As a wild plant Saxegothaea conspicua – the sole species – exhibits some fascinating similarities with the northern hemisphere yews (Taxus) although the two genera are not closely related (Yang et al. 2022). Besides the obvious likeness of their foliage, both are shade tolerant secondary succession species adapted to form sub-canopies beneath climax vegetation (for example Nothofagus and Fitzroya above Saxegothaea in South America, and Fagus and Abies above Taxus in Eurasia). Both genera have dense, heavy wood, and develop comparable architectures as a consequence of this and their ecological niches; Taxus is well known for developing hollow trunks from a relatively young age, a feature also common in old Saxegothaea, and within these hollow trunks both genera develop structures akin to aerial roots but fulfilling the function of secondary stems (Enright & Hill 1995; Hageneder 2011; Cano, Godoy & Soto 2014).

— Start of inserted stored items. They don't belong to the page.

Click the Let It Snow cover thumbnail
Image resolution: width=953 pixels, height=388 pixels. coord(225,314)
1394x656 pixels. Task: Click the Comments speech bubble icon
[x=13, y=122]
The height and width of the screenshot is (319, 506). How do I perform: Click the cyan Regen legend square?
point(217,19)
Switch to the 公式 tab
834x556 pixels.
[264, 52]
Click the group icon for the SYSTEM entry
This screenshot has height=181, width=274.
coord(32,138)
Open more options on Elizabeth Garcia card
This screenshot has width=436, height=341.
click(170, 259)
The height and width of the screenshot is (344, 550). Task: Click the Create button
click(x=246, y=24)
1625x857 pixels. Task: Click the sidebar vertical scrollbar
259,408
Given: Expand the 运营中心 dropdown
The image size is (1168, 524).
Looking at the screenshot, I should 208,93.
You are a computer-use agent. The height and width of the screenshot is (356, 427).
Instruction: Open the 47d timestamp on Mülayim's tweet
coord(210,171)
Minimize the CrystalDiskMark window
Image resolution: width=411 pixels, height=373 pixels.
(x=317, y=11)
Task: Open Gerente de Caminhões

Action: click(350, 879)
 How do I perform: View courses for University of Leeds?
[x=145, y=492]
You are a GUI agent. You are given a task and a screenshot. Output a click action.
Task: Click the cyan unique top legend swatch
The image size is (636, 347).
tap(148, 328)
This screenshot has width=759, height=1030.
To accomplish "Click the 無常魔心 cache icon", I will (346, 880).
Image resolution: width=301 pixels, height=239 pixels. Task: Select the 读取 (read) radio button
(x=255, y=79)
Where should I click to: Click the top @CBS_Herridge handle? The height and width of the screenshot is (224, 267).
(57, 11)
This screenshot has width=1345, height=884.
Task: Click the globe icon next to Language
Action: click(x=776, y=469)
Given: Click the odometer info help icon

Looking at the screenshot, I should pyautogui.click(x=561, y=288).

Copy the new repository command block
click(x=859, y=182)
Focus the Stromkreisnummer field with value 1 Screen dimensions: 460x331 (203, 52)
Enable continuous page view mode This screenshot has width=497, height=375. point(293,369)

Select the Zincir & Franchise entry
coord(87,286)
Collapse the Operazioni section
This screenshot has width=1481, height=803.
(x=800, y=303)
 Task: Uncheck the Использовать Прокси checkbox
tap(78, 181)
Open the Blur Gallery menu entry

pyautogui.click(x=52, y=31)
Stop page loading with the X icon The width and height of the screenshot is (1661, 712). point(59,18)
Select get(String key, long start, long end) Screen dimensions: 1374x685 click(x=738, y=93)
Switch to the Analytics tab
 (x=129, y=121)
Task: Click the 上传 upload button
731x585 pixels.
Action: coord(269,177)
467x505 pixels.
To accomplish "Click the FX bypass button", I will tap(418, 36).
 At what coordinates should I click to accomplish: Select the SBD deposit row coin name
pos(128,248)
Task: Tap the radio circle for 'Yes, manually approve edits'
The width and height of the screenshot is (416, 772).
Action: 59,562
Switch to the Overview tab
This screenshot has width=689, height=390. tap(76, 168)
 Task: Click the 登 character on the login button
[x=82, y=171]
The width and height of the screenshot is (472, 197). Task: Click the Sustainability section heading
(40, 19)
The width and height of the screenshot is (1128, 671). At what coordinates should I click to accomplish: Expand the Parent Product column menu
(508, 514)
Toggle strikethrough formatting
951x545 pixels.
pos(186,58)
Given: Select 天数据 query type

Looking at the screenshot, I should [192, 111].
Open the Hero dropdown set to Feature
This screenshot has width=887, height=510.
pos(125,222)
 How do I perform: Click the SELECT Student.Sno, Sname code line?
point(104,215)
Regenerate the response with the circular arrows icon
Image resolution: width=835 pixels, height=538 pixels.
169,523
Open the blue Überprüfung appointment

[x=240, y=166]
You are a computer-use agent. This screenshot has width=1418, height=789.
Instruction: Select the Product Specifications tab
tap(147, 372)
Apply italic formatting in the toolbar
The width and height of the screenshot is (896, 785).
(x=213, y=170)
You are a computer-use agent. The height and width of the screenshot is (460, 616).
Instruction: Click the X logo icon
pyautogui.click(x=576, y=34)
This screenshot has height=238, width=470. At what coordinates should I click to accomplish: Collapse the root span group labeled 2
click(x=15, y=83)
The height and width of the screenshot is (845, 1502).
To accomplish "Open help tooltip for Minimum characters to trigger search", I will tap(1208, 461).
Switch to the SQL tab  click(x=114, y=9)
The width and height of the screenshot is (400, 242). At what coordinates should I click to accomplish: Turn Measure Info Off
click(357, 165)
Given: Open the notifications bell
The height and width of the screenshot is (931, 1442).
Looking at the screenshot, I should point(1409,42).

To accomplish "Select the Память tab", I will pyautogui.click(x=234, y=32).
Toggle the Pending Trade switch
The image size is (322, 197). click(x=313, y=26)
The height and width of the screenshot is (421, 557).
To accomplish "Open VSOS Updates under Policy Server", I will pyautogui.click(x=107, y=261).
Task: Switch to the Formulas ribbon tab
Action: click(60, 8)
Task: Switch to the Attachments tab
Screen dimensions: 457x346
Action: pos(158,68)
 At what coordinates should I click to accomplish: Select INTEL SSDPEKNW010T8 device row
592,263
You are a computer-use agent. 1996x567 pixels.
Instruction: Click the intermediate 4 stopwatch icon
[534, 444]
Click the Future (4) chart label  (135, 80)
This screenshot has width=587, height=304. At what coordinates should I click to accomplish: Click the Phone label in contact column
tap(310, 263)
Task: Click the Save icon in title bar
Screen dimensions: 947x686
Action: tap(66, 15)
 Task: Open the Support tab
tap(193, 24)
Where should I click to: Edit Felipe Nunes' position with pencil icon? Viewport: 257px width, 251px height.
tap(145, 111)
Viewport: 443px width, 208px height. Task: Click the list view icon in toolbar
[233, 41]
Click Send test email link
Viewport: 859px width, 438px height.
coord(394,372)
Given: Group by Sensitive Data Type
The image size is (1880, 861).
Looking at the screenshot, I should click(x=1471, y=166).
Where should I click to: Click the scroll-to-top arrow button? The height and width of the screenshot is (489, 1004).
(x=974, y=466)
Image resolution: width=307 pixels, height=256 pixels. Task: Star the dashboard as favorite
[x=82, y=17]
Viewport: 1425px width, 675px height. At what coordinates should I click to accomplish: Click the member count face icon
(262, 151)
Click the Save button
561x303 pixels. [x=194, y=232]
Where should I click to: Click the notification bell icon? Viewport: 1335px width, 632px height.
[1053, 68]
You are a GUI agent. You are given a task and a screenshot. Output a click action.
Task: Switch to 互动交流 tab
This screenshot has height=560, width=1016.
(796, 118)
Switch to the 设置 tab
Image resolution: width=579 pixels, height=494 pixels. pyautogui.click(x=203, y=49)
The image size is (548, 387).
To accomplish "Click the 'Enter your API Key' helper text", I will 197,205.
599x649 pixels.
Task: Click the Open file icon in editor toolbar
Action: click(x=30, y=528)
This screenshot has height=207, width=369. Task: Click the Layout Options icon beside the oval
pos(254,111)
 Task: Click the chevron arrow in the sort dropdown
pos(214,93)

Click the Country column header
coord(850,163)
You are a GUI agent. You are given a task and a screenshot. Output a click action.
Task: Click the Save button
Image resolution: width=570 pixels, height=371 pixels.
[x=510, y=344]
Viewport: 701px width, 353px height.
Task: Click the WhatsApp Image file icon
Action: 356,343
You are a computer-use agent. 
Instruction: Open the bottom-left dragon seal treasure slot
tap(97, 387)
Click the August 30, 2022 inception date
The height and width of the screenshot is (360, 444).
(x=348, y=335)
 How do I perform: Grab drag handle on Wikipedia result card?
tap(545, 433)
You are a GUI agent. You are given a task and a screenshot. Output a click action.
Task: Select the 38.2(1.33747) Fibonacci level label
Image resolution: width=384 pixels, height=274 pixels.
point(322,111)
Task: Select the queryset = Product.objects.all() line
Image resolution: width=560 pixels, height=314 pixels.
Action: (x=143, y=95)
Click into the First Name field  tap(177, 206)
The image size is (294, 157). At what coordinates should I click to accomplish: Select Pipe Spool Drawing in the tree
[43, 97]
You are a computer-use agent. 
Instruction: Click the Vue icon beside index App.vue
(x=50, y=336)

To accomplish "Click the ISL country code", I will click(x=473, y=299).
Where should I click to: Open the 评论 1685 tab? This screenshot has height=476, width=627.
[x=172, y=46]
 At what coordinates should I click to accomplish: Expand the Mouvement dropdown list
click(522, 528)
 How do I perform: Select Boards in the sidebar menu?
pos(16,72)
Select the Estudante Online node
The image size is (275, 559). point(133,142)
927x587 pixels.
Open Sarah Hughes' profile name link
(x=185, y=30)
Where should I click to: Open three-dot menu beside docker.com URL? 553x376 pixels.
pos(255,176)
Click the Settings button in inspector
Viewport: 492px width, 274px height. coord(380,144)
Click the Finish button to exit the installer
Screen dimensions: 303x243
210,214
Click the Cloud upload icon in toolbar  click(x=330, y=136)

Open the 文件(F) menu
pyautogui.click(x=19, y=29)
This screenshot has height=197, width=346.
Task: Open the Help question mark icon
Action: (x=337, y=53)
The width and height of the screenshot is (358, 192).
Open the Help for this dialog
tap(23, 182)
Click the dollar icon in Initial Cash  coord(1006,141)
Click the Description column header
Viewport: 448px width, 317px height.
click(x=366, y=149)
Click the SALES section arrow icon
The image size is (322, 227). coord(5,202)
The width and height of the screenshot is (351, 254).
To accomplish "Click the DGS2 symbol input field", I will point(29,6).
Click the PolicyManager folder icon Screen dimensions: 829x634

Saxegothaea has been too infrequently propagated by seed for there to be any reliable data available. Interestingly, very little is known about its dispersal; most Podocarpaceae are distributed by birds or rodents which are attracted to the brightly coloured, fleshy part of the seed cone subtending the seed itself, but Saxegothaea has no such adaptation and observations in the wild suggest that seed is probably wind/gravity dispersed, albeit over short distances in the very dense forests it inhabits (Enright & Hill 1995). A tree growing at Kilmacurragh Botanic Garden in Ireland is one of few old trees in cultivation known to self-seed; its progeny frequently germinate around about the parent, but never very far from it (S. O’Brien pers. comm. 2025). Experience at the Royal Botanic Garden Edinburgh suggests that treated normally (sown in a standard seed compost and lightly covered with grit, then placed in a cold frame over winter) seed will germinate without difficulty the following spring. Vegetative propagation has probably been the default method since the species was first introduced to cultivation: semi-ripe heel cuttings, the leaves removed in the lower half and the base treated with a standard rooting hormone, placed in any good cutting medium with bottom heat and high humidity, can be expected to root with success rates of over 90% (Gardner et al. 2006).